EXERCISE DIRECTIONS – Copy the data exactly. No line may be skipped.

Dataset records
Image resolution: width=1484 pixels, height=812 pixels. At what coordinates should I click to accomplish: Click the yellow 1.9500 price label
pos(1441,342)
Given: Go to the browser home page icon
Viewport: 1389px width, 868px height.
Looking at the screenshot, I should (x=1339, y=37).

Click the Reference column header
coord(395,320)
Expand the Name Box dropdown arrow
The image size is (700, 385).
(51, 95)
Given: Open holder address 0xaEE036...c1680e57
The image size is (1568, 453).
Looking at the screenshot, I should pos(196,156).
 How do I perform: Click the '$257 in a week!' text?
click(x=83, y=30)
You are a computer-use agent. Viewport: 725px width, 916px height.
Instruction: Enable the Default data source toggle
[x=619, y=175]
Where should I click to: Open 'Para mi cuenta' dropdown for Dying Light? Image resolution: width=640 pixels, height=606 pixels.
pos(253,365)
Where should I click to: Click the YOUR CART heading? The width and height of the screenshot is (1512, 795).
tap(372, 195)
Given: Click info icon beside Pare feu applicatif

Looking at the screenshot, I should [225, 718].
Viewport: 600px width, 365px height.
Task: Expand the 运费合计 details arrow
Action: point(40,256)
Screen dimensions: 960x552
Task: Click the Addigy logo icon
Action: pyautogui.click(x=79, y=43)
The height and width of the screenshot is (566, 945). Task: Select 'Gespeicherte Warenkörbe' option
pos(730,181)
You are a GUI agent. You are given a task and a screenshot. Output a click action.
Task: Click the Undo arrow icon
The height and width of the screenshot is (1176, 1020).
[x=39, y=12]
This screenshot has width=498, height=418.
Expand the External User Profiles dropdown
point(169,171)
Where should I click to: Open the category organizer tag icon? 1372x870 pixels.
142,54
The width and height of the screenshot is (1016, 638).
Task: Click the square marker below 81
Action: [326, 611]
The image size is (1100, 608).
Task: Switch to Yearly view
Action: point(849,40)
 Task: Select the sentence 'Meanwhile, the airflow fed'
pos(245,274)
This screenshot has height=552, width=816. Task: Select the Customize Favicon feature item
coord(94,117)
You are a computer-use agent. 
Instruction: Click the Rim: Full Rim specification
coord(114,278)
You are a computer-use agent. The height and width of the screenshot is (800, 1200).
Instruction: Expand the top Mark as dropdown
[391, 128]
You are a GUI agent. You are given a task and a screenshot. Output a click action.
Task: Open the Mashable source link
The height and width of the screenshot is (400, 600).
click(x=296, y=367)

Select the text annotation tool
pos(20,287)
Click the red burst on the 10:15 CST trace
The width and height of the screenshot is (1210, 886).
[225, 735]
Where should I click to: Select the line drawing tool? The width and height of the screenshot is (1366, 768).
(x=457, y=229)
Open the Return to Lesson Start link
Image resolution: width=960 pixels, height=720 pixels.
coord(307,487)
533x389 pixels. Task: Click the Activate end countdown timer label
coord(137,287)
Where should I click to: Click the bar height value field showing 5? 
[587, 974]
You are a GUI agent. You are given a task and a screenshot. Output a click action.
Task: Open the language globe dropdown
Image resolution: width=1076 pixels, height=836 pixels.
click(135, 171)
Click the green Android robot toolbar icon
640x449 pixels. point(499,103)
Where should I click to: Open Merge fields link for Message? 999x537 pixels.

SOLUTION FOR THIS EXERCISE –
Image resolution: width=1484 pixels, height=812 pixels. At what coordinates should I click to accomplish: Click the yellow 1.9500 price label
pos(1441,342)
Given: Go to the browser home page icon
Viewport: 1389px width, 868px height.
Looking at the screenshot, I should (x=1339, y=37).

Click the Reference column header
coord(395,320)
Expand the Name Box dropdown arrow
The image size is (700, 385).
(51, 95)
Given: Open holder address 0xaEE036...c1680e57
The image size is (1568, 453).
Looking at the screenshot, I should pos(196,156).
 How do I perform: Click the '$257 in a week!' text?
click(x=83, y=30)
You are a computer-use agent. Viewport: 725px width, 916px height.
Instruction: Enable the Default data source toggle
[x=619, y=175]
Where should I click to: Open 'Para mi cuenta' dropdown for Dying Light? Image resolution: width=640 pixels, height=606 pixels.
pos(253,365)
Where should I click to: Click the YOUR CART heading? The width and height of the screenshot is (1512, 795).
tap(372, 195)
Given: Click info icon beside Pare feu applicatif

Looking at the screenshot, I should [225, 718].
Viewport: 600px width, 365px height.
Task: Expand the 运费合计 details arrow
Action: point(40,256)
Screen dimensions: 960x552
Task: Click the Addigy logo icon
Action: pyautogui.click(x=79, y=43)
The height and width of the screenshot is (566, 945). Task: Select 'Gespeicherte Warenkörbe' option
pos(730,181)
You are a GUI agent. You are given a task and a screenshot. Output a click action.
Task: Click the Undo arrow icon
The height and width of the screenshot is (1176, 1020).
[x=39, y=12]
This screenshot has width=498, height=418.
Expand the External User Profiles dropdown
point(169,171)
Where should I click to: Open the category organizer tag icon? 1372x870 pixels.
142,54
The width and height of the screenshot is (1016, 638).
Task: Click the square marker below 81
Action: [326, 611]
The image size is (1100, 608).
Task: Switch to Yearly view
Action: point(849,40)
 Task: Select the sentence 'Meanwhile, the airflow fed'
pos(245,274)
This screenshot has height=552, width=816. Task: Select the Customize Favicon feature item
coord(94,117)
You are a computer-use agent. 
Instruction: Click the Rim: Full Rim specification
coord(114,278)
You are a computer-use agent. The height and width of the screenshot is (800, 1200).
Instruction: Expand the top Mark as dropdown
[391, 128]
You are a GUI agent. You are given a task and a screenshot. Output a click action.
Task: Open the Mashable source link
The height and width of the screenshot is (400, 600).
click(x=296, y=367)

Select the text annotation tool
pos(20,287)
Click the red burst on the 10:15 CST trace
The width and height of the screenshot is (1210, 886).
[225, 735]
Where should I click to: Select the line drawing tool? The width and height of the screenshot is (1366, 768).
(x=457, y=229)
Open the Return to Lesson Start link
Image resolution: width=960 pixels, height=720 pixels.
coord(307,487)
533x389 pixels. Task: Click the Activate end countdown timer label
coord(137,287)
Where should I click to: Click the bar height value field showing 5? 
[587, 974]
You are a GUI agent. You are given a task and a screenshot. Output a click action.
Task: Open the language globe dropdown
Image resolution: width=1076 pixels, height=836 pixels.
click(135, 171)
Click the green Android robot toolbar icon
640x449 pixels. point(499,103)
Where should I click to: Open Merge fields link for Message? 999x537 pixels.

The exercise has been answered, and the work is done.